La maldad de la avaricia se expresa en el Antiguo Testamento en la imagen de los ojos. Los “ojos del hombre” son insaciables y “jamás están satisfechos” (Pr. 27:20; cf. Ec. 1:8). El hombre de ojo malo busca evadir el impacto que el año de reposo podría tener sobre sus finanzas; endurece su corazón y aprieta el puño contra su prójimo (Dt. 15:7); no es generoso y es “mezquino de corazón” con los demás (Dt. 15:10; 28:54, 56). La persona de malos ojos es avara, ve todo como un artículo de consumo y mide cada aspecto de la vida basándose en la relación costo-beneficio (Pr. 23:6-7); suele tener prisa por hacerse rica (Pr. 28:22) y sus ojos no se sacian de sus riquezas (Ec. 4:8). Por otro lado, aquel que tiene “ojo misericordioso” es generoso y abre su mano liberalmente, ya que “[da] de su pan al indigente” (Pr. 22:9; Dt. 15:8, 11).

Además, la naturaleza insaciable de la avaricia se pone de manifiesto cuando el Antiguo Testamento censura la envidia (Job 5:2; Pr. 3:31; 23:17; 24:1, 19). El corazón envidioso nunca halla contentamiento ni descanso cuando ve que los demás prosperan. Se siente celoso y amenazado (Gn. 26:12-16). Es tacaño e indiferente con el necesitado. El Salmo 37 ilustra al de ojo malo o envidioso como aquel que “[derriba] a los pobres y necesitados” (v. 14) y aquel que tiene riquezas (v. 16). Por eso, el justo nunca debe sentir envidia de “los malvados […] que practican el mal” (v. 1) ni de “la prosperidad de los impíos” (Sal. 73:3).

En el Nuevo Testamento, Jesús dijo: “Manténganse atentos y cuídense de toda avaricia, porque la vida del hombre no depende de los muchos bienes que posea” (Lc. 12:15). Él equiparó la avaricia con la auto indulgencia y la maldad (Mt. 23:25; Lc. 11:39). Citando a Jeremías (Jer. 7:1-11), dijo acerca del templo: “Está escrito: ‘Mi casa será llamada casa de oración’, pero ustedes han hecho de ella una cueva de ladrones” (Mt. 21:13). Pablo escribió que la avaricia es parte de “todo lo que sea terrenal” (Col. 3:5).

En resumen, para la criatura caída y finita que desea “ser como Dios”, la avaricia es una virtud necesaria, aunque vana y fútil. Como proclamó con seguridad Gorden Gekko, el inescrupuloso bancario de la película Wall Street (versión original): “La avaricia es buena”. La codicia es una característica de utilidad maquiavélica en un mundo condicionado por el pecado: nos otorga un poder crucial para la búsqueda incesante de asegurar el futuro y “hacerse un renombre” para uno mismo y para su sociedad.

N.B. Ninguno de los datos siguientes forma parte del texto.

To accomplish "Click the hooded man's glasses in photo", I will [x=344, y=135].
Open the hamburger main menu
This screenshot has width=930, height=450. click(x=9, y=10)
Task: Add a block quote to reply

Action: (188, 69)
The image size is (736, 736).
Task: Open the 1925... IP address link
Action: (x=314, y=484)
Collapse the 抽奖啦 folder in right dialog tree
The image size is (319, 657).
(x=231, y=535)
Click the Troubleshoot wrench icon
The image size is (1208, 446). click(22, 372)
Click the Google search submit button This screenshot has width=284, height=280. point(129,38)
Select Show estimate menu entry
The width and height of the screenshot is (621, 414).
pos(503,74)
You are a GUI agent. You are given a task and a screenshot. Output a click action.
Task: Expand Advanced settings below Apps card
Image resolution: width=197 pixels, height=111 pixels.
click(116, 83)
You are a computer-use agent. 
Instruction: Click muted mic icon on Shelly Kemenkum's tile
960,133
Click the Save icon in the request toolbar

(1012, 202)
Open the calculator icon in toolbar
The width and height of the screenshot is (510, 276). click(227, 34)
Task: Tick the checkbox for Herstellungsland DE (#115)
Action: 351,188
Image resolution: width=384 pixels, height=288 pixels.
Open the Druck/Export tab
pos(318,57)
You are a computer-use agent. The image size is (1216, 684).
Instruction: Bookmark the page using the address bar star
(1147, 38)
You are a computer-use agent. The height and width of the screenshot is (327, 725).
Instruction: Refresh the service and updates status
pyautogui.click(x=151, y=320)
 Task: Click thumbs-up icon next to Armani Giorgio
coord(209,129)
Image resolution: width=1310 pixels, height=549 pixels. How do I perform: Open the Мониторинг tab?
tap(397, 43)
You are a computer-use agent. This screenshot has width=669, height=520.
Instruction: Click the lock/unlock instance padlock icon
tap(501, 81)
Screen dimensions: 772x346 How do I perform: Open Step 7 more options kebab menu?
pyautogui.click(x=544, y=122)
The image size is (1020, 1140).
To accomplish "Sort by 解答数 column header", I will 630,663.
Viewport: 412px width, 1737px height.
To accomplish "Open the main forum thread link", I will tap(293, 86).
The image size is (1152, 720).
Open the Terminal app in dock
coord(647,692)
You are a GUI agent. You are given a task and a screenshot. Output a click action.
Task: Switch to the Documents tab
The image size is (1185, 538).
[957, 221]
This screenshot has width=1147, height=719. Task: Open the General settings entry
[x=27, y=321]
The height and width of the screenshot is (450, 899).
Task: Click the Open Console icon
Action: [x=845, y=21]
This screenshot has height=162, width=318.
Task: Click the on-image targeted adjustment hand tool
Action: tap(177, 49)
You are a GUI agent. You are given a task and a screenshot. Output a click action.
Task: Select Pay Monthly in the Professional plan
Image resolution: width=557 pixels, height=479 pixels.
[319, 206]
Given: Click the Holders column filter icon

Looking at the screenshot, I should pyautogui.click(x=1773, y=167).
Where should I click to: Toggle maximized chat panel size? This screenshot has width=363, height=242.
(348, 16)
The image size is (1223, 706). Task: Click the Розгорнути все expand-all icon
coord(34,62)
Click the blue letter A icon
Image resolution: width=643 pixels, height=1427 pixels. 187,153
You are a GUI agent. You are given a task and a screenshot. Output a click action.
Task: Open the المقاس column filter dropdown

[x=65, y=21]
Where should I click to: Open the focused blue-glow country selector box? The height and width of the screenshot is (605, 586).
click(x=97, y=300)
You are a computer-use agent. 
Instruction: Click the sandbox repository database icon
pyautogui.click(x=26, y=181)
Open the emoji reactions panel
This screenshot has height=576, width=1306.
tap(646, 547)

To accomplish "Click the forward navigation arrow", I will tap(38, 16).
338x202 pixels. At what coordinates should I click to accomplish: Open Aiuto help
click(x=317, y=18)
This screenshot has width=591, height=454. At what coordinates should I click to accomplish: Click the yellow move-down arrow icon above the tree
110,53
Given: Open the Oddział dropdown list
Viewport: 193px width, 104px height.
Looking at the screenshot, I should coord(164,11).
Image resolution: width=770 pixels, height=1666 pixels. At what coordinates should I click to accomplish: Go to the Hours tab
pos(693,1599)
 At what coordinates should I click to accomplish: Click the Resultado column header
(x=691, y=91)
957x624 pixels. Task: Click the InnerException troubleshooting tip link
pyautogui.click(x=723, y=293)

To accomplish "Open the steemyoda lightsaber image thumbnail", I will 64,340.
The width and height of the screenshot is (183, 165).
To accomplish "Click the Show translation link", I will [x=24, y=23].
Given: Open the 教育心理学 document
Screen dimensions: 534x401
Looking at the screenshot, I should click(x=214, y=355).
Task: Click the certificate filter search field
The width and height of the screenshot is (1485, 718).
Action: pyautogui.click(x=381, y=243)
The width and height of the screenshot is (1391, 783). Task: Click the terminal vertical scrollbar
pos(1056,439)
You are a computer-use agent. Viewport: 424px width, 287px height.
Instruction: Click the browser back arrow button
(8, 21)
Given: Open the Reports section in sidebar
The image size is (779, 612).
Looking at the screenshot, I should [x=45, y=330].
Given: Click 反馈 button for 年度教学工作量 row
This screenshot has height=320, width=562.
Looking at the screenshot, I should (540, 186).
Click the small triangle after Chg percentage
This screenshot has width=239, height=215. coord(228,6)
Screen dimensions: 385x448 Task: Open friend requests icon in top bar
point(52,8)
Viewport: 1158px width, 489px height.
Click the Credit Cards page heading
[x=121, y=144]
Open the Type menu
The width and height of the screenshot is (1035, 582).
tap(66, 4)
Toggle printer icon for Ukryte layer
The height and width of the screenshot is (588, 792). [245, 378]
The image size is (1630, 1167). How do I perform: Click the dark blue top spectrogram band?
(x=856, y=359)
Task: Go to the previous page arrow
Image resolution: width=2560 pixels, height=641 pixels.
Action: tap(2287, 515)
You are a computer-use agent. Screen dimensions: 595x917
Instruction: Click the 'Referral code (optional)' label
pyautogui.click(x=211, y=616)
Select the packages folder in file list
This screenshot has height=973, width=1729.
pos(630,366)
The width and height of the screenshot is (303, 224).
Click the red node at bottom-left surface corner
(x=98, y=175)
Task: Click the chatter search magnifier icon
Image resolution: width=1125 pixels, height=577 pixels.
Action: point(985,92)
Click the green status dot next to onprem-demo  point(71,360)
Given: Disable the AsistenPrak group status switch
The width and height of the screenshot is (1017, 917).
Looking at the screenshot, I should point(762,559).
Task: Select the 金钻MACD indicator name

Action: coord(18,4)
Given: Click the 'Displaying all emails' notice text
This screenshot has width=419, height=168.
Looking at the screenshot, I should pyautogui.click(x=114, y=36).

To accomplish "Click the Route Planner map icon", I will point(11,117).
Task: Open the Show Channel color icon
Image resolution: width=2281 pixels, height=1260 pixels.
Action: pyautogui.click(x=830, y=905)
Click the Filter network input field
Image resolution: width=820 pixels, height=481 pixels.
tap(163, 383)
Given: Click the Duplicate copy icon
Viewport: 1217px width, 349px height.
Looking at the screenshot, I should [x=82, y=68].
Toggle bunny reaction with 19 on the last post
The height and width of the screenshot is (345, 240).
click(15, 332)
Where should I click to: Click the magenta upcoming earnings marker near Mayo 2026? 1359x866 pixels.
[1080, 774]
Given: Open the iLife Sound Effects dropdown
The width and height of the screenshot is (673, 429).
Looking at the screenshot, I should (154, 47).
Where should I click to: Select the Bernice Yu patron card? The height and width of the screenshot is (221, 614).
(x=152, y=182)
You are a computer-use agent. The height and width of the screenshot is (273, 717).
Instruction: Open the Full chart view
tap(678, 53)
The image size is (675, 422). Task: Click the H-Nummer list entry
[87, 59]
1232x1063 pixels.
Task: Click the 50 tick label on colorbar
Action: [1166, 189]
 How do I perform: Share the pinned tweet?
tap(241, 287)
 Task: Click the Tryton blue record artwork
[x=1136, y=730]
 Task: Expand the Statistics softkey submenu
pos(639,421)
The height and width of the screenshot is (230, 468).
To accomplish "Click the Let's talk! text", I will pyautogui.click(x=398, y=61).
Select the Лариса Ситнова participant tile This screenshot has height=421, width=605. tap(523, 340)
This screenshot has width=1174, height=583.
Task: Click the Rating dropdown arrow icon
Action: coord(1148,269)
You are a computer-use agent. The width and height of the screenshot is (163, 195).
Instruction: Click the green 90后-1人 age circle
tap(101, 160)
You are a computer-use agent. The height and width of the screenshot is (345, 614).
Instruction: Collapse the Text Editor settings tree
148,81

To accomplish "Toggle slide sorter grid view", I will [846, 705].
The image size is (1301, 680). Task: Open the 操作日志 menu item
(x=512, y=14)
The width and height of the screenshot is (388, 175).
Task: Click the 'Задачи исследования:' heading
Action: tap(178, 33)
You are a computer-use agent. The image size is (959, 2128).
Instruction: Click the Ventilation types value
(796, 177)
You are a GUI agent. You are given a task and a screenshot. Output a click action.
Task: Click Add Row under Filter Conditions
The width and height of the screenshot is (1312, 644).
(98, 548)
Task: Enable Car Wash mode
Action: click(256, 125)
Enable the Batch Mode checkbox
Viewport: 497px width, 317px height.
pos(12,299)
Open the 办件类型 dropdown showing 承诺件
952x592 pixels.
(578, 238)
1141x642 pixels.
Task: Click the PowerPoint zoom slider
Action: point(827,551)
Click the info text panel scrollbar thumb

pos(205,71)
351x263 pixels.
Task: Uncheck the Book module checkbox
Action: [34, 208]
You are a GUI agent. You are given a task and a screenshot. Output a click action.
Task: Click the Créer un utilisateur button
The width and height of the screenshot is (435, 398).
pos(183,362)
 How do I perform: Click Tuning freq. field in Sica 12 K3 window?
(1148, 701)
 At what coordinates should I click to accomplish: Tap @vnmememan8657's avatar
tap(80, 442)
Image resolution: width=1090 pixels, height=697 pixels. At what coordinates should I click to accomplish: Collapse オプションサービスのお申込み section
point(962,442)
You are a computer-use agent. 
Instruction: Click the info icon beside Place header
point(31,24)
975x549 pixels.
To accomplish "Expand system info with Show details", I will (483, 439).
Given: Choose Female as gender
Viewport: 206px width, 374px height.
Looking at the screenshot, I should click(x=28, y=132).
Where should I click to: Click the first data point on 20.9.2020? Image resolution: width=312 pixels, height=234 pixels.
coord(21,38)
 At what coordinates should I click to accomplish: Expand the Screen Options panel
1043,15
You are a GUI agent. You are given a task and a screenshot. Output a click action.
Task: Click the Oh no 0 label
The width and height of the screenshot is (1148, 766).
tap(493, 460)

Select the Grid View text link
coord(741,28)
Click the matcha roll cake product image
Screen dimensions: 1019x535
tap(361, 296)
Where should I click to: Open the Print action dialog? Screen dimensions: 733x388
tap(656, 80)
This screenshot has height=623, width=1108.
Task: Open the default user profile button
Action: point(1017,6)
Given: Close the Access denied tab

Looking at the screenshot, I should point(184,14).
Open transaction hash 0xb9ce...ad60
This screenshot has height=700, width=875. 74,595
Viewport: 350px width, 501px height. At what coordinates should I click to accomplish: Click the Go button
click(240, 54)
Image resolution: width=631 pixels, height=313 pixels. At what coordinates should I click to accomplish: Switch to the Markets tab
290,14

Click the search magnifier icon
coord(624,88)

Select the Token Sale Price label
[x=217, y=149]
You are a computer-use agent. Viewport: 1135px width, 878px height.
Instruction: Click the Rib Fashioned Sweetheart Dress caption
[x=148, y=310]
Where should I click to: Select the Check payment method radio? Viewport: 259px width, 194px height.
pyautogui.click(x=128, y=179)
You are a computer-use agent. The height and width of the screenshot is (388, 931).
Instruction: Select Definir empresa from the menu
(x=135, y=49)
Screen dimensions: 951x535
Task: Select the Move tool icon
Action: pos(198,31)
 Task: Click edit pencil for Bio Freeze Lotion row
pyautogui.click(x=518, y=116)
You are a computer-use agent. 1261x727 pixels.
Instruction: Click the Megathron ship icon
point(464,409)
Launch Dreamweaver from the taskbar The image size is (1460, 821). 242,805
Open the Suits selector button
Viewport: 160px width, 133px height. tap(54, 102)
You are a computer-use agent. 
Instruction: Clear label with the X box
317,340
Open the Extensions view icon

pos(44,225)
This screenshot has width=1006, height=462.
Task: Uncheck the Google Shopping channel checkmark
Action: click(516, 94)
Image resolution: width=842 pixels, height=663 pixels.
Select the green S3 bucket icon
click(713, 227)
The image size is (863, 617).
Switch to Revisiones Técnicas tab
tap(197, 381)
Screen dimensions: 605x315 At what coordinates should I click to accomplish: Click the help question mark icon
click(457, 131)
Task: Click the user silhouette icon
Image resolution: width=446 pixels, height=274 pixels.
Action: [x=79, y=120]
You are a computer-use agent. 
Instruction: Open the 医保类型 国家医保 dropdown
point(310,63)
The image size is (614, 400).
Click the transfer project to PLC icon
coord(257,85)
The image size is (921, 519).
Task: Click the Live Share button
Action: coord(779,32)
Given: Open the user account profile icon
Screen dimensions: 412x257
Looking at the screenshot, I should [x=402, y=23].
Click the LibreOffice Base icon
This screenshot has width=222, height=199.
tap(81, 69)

Sin embargo, la avaricia contiene un principio contradictorio, un revés que es inherente a ella. Al igual que los cangrejos en una cubeta, nadie puede salir de ella, porque cuando uno se levanta, los demás lo tiran para abajo otra vez.

¿Alguno sufre de este cáncer del alma llamado avaricia?

¿Tu corazón está dominado por la codicia que fomenta el consumismo?

¿Estás luchando contra la envidia o el orgullo por tus posesiones y logros?

¿Estás intentando “ser como Dios” para asegurarte un futuro de comodidad?

¿Estás esforzándote por “hacerte un renombre”, para alcanzar una autoimagen o un legado positivos?